- WHAT TO PRODUCE -
Answer these questions from the forum thread below, one per line:
1. What homotopy type does quasar987 give for V?
2. What group presentation does quasar987 write out as a guess?
3. In mathwonk's last post, which relations go with the four generators a, b, c, d?

- PASSAGE PROVIDED -
━━━━━━━━

What is the fundamental group of X?

[quasar987]

Compute the fundamental group of the space

X:=((S^1\times S^1) \sqcup (S^1\times S^1))/\sim

where ~ is the equivalence relation

(e^{it},e^{it}) \sim (1,e^{2it})

meaning the diagonal of the first torus is identified and wrapped around twice the second generating circles.

Call T_A the first torus and T_B the second one. I tried using Van Kampen with U=[T_A u (nbhd of the 2nd generating circle of T_B)]/~ and V = [(nbhd of the diagonal in T_A) u T_B]/~.

We have that U n V had the homotopy type of a cicle and V has the homotopy type of a torus, but U has the homotopy type of T_A/~ i.e. a torus with the first half of its diagonal identified with the second half. What is the pi_1 of that? :(

Anyone sees a way to compute pi_1(X) by Van Kampen or otherwise?

 

[mathwonk]

well i'll just guess. it seems like the free product of two copies of ZxZ, with (1,1) in one copy identified with (0,2) in the other.?

 

[quasar987]

This would be my guess also...

More precisely, the group with presentation

< Z² x Z² | (1,1) = (0,2) >

But how to proof it?

 

[mathwonk]

except free product is not cross product. it is much bigger.

 

[mathwonk]

well that seems to be exactly what van kampen's theorem says.

 

[quasar987]

Well, there seems to be a missing piece in order to apply V-K.. that is to prove that the fundamental group of T² with the first half of its diagonal identified with its second half is indeed still just Z².

 

[mathwonk]

yes apparently i was too hasty.

 

[mathwonk]

ok, I am assuming that the torus with those identifications is essentially the same as a rectangle with all four edges identified. I.e. I am deforming the diagonal into the union of two contiguous edges. Then it seems to me that Van Kampen implies that space has fundamental group Z.

So then one can proceed with the Van Kampen result on the full space. I.e. then one has the free product Z*(Z^2). modded out by something.

 

[mathwonk]

hmmm.. i guess I'm not too good at this. now it looks to me as iof the fundamentl group of the space you ask about is generated by two generators a,b with one relation a.b^2 = b^2.a ?

My idea was that you can represent a torus as a rectangle with opposite sides identified. And then if you cut along the diagonal and glue two opposite sides, you can represent it as a parallelogram with opposite side identified, where now two of the opposite sides are the original diagonal.So now it seems to me that instead of the diagonal we can think of gluing one loop of the torus to twice a loop of the other torus. so now i seem to get the group with 4 generators a,b,c,d, with relations, cd = dc, ab^2 = b^2.a, and b = c.

━━━━━━━━

- GIVEN RECORDS -
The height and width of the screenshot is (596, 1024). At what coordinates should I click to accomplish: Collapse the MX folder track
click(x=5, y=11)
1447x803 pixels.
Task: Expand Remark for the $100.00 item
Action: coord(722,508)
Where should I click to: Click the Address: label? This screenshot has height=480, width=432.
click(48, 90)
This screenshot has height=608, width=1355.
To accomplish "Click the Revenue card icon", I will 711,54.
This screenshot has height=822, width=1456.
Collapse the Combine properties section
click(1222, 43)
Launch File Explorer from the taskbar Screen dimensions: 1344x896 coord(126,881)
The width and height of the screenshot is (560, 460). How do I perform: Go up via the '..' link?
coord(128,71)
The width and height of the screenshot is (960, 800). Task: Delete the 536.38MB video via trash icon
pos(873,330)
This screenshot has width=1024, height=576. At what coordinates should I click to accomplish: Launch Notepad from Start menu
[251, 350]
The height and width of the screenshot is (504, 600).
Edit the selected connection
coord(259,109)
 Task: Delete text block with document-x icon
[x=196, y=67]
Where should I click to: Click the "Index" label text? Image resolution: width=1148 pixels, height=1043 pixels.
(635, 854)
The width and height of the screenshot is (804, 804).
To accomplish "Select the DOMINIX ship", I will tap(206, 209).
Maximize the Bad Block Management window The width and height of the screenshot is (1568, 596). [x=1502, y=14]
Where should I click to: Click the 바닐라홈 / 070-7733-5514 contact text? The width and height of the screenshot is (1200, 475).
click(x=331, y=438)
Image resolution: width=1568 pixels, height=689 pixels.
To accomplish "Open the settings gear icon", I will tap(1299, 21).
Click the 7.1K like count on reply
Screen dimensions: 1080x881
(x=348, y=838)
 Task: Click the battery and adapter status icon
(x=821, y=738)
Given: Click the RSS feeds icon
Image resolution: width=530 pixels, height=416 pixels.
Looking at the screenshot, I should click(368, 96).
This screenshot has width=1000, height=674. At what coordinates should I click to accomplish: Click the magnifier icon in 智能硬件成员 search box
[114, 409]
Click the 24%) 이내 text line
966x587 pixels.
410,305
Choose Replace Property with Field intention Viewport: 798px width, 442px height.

━━━━━━━━

- REPLY -
1. A torus.
2. < Z² x Z² | (1,1) = (0,2) >
3. cd = dc, ab^2 = b^2.a, and b = c.